Stable Diffusion Webui source code analysis

1. Key python dependencies

(1) xformers: optimize the acceleration scheme. It can properly optimize the model to speed up image generation and reduce memory usage. The disadvantage is that the output image is not stable, which may be slightly worse than without Xformers.

(2) GFPGAN: It is Tencent's open source face repair algorithm, which uses the rich and diverse prior factors encapsulated in the pre-trained face GAN (such as styleGAN2) to perform blind face repair. Practical Algorithms for World Face Inpainting.

(3) CLIP: Contrastive Language-Image Pre-Training, multi-modal direction algorithm. A model that can process images and text can be trained so that the model can understand images and describe images at the same time.

(4) OPEN-CLIP: An open source clip implementation.

(5) Pyngrok: The python implementation of the Ngrok tool, which can achieve intranet penetration

2. Core directory file

(1) repositories under the sd root directory

Store algorithm source code

1) stable-diffusion-stability-ai: sd algorithm

2) taming-transformers: high-resolution image synthesis algorithm

3) k-diffusion: diffusion algorithm

4) CodeFormer: Image HD repair algorithm

5) BLIP: Multimodal Algorithm

(2) sd root directory/models

store model files

3. Instructions for using Gradio

[Stable diffusion webui source code analysis] - interface articles ui.py - Programmer Sought

SD is built on top of Gradio, the python library that allows constructing an html interface with just a few lines of code.

Test example:

gr.Interface is a layout with only left and right columns, and it has 3 input parameters:

Parameter 1: processing function, corresponding to the input parameters of the function in order according to the components passed in the inputs

Parameter 2: Component information

Parameter 3: output data type

4. Model processing flow of webui

(1) cleanup_models function move model file

Move the files in the models directory to relevant subdirectories, such as ckpt files and safetensors files in the Stable-diffusion subdirectory.

(2) Start the SD model setup_model process

The model is located at: /data/work/xiehao/stable-diffusion-webui/models/Stable-diffusion

Mainly through the list_models function to traverse all the model information and store it in checkpoint_alisases.

Step 1, check if there are files ending with cpkt and safetensors under sd/models/Stable-diffusion, if there are, put them in the model_list list, if not, download the model from hugginface.

In the second step, check the checkpoint information of each model in the model_list through the CheckpointInfo function.

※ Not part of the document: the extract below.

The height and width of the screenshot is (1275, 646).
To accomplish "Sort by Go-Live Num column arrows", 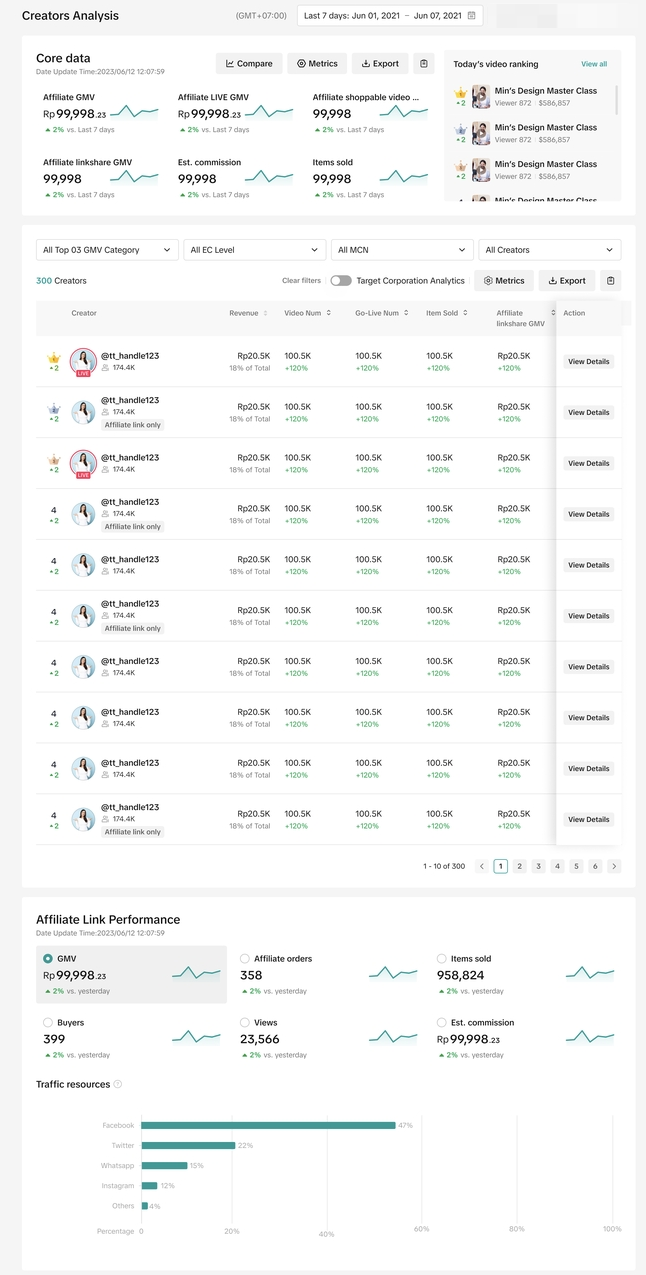I will [406, 313].
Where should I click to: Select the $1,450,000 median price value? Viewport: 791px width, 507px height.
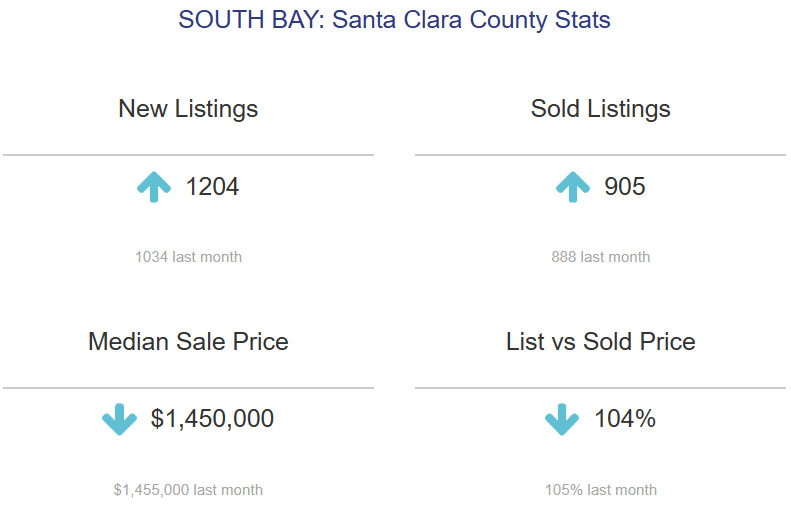[x=212, y=419]

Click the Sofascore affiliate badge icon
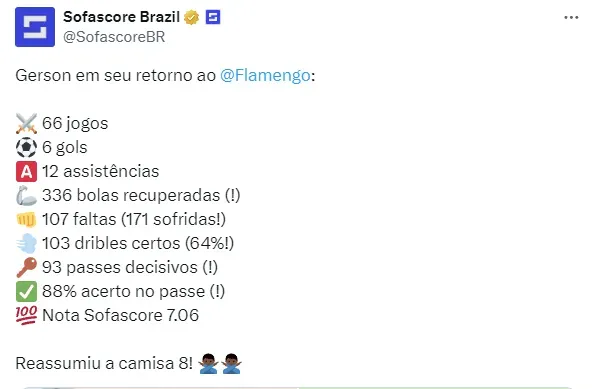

If it is a safetensors file, read the file information through read_metadata_from_safetensors. The parameters of the Safetensors model are all stored in json, and the key-value pairs are read out and stored in the metadata field.

Step 3. Finally, store each model in the checkpoint_alisases global variable according to the key-value pair of {id: model object}.

(3) Start the setup_model process of the codeformer model

The model is located at: /data/work/xiehao/stable-diffusion-webui/models/Codeformer

Mainly put the instance of Codeformer after initialization into the shared.face_restorers list. During this process, the model parameters are not loaded into the Codeformer network.

(4) Start the setup_model process of the GFPGAN model

(5) traverse and load the built-in upscaler algorithm

These algorithms are located at: /data/work/xiehao/stable-diffusion-webui/modules

Traverse the files at the end of _model.py in this directory, and load them through importlib.import_module(). This step does not see the actual effect.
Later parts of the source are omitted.